The December 2014 SurePayroll Small Business Scorecard optimism survey found that 79 percent of the small business owners polled said they are optimistic, up from 70 percent a year ago and a dramatic increase from an abysmal 55 percent in 2012.

Profits and revenue back up the optimism expressed by small business owners. The survey found 61 percent had a profitable 2014 and 71 percent were more profitable in the second half of the year than the first half.

Looking forward to 2015, seven out of 10 small business owners expect increased profitability, and more than 40 percent of those surveyed said they plan to hire new staff on their payroll.

“For much of the year we saw optimism in the high 60s, so for it to nearly hit 80, that's a significant milestone going into the New Year,” said SurePayroll general manager Andy Roe in a statement. “The jump in profitability in the second half of this year really suggests they've got some momentum going and that could result in more hiring next year as well.” 

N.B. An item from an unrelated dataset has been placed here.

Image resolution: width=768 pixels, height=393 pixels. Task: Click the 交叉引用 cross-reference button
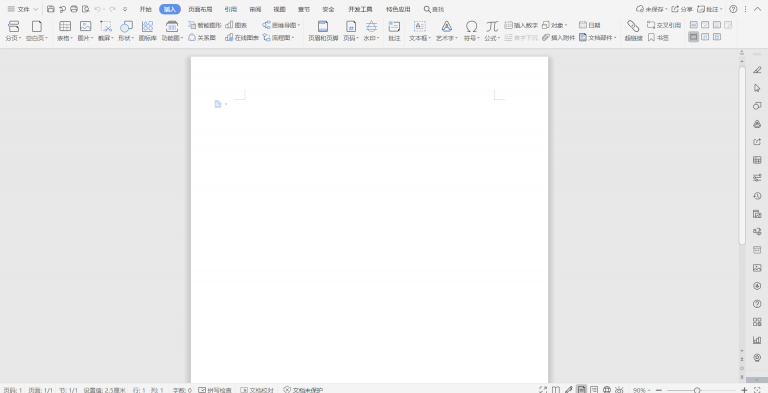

About half of small business owners are still concerned about slow economic growth posing a challenge in 2015, according to the survey. However, there have been some significant shifts compared to last year at this time.

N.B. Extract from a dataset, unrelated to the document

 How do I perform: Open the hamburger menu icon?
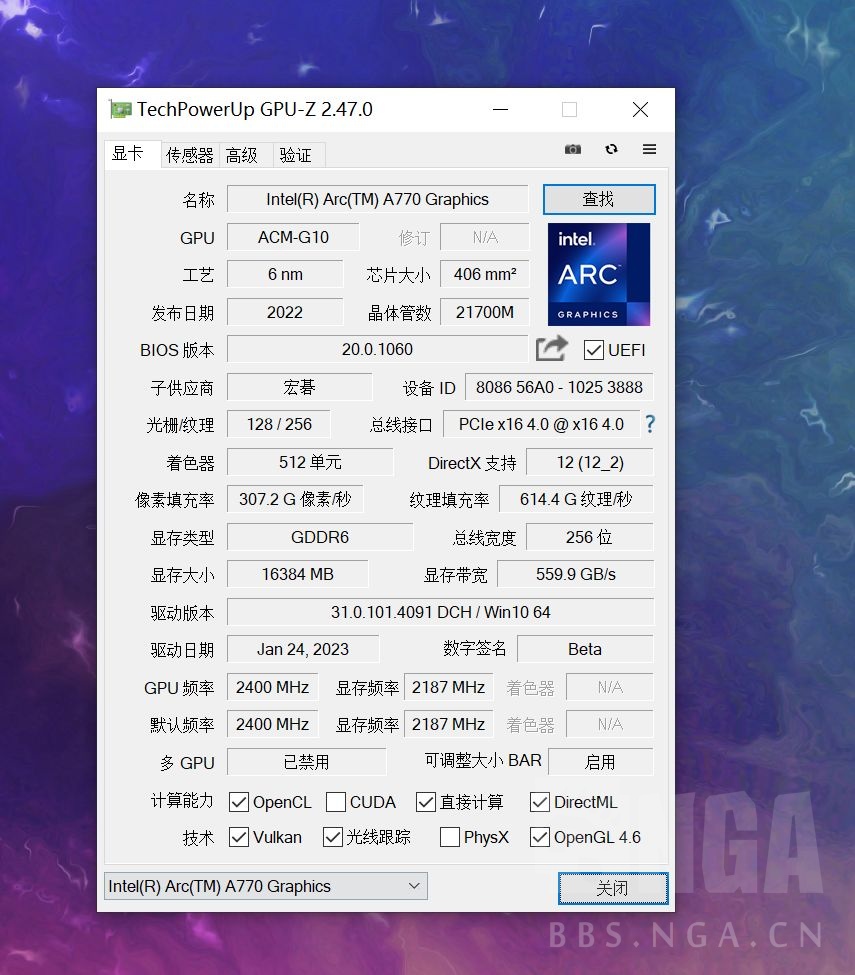(x=648, y=148)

Only 36 percent of the survey respondents said health care reform would pose their greatest challenge next year, compared to 55 percent a year ago. Just 21 percent see the federal budget as their greatest challenge, compared to 38 percent in 2013.

Last year, 27 percent said they would hire more independent contractors (1099s) than they did the year before. This year that number has dropped to 18 percent, suggesting there may be more full-time hiring.

Small business hiring wound up down just 0.4 percent for the year, according to Scorecard data. The South and Western regions of the country, however, saw increases of 0.7 and 0.8 percent. The average paycheck ended the year down 1.8 percent, though it was up 0.4 in the South.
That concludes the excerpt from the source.